Lines for finding text and items
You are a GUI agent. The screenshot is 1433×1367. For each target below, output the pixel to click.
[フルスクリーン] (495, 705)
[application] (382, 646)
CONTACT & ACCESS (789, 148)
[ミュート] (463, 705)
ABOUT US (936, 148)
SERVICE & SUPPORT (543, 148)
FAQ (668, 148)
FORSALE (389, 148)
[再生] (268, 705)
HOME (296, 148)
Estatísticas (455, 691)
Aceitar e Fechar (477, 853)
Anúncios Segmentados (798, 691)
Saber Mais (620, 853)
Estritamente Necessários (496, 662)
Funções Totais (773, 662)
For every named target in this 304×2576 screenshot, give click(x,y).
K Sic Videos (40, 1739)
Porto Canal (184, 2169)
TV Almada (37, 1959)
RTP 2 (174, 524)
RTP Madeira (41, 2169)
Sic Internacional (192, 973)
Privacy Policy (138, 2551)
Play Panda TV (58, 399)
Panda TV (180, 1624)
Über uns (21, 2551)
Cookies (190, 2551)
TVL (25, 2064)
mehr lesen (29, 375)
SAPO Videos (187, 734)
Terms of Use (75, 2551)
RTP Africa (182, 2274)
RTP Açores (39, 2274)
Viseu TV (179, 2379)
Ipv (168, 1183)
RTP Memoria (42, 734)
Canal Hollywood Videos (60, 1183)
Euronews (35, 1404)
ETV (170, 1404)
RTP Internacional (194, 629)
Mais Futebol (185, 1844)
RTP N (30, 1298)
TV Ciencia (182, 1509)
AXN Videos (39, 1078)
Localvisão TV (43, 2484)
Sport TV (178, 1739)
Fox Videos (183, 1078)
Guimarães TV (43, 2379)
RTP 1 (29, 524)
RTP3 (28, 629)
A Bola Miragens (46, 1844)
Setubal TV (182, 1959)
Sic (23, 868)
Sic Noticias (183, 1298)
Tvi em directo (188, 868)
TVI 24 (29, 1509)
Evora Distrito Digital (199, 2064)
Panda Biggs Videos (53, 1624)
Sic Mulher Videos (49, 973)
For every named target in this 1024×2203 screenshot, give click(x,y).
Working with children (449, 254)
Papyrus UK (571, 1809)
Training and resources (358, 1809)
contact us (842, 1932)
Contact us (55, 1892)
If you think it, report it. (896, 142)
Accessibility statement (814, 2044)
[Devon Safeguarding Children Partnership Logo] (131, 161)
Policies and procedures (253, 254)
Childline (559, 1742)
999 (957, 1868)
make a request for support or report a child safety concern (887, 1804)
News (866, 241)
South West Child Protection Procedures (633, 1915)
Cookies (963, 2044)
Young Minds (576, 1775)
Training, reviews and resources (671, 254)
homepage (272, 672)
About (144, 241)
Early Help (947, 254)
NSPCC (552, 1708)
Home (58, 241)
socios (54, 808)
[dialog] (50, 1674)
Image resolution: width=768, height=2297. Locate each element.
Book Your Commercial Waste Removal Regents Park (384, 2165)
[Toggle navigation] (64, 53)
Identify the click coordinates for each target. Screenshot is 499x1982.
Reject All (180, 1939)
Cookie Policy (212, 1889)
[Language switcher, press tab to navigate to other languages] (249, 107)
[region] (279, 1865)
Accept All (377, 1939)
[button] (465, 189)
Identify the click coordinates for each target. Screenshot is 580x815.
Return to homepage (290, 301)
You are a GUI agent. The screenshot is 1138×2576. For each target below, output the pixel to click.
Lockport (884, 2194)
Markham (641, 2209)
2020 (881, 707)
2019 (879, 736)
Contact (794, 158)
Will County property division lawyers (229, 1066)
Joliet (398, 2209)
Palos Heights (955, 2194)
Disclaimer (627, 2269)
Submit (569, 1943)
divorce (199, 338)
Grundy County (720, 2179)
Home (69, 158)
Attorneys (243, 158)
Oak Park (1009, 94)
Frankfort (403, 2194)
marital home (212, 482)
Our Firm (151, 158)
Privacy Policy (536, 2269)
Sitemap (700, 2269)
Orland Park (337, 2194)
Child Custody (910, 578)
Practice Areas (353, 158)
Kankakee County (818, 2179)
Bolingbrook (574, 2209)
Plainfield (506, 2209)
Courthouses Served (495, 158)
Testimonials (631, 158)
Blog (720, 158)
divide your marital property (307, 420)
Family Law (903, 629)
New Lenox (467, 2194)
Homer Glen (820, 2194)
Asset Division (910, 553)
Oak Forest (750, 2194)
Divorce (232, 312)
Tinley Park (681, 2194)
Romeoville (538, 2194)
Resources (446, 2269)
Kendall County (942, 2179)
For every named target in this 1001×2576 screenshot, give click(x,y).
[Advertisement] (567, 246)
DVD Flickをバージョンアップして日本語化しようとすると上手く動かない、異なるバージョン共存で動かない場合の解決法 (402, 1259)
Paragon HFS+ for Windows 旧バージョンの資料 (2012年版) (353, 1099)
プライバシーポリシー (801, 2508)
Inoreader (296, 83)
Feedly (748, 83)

Exercise goal: Copy out every line above that contains the word "below". Case matters.

Written solution:
You are a GUI agent. The screenshot is 1433×1367. For each target below, output the pixel to click.
You are a GUI agent. The screenshot is 1138×2576. For each target below, output the pixel to click.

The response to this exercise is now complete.